I believe more sample boards show up in canada on the 6th, and get tweaked and
mailed on from there...
> I would highly recommend getting a board to Kate Temkin from Great Scott Gadgets
> who is working on LUNA, it is very likely she will add support for your board
> (she has been adding support for everything recently!). She is also very good at
> debugging USB issues and has a lot of tools to help figure out what is going on.
> I'm also sure she would love to explore another new architecture with an
> interesting history too!
They figured out the kernel panic. The test program for cdc-acm created a
corrupted packet (dump attached) which made the distro linux kernel it was
plugged into at the other end crap the second attachment into dmesg. (How to
disable the horror that is modem mangler is already mentioned on
https://j-core.org, but in this case it's mentioned in the dump because it
opened the device thus triggering the exchange of fire and getting caught by
shrapnel. The trigger of the problem, but not the cause...)

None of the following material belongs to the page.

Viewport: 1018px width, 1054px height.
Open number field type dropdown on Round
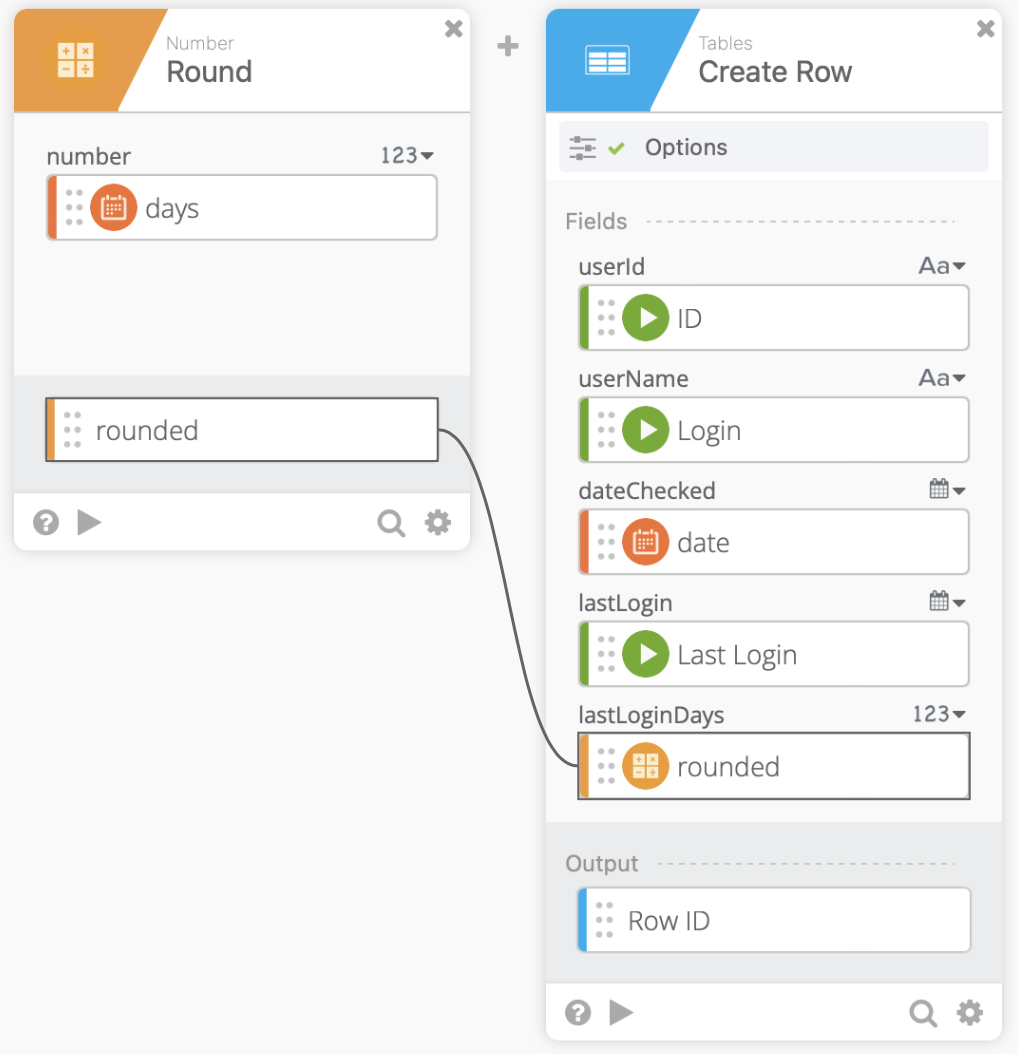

> It would be awesome to get j-core into LiteX
Sounds good to me?
> (https://github.com/enjoy-digital/litex/issues/107).
We got kinda distracted by a reorg for a while there. (I spend as little
of my time assuaging capitalism as I can, but unfortunately there's still rather
a lot of it. I just wanna do good work that's useful to people, it would be nice
if we could get all this financial nonsense out of the way, but that's not the
world we live in yet...)
> LiteX already supports
> Linux running on RISC-V 32bit (VexRISCV), RISC-V 64bit (Rocket + BlackParrot),
They've been very good at the fundraising part of technology development, yes.
> PowerPC (microwatt) and OpenRISC1000 (mor1kx). This would open up a *lot* of
> potential FPGA boards to use j-core on -- see the repo
> at https://github.com/litex-hub/linux-on-litex-vexriscv for a list.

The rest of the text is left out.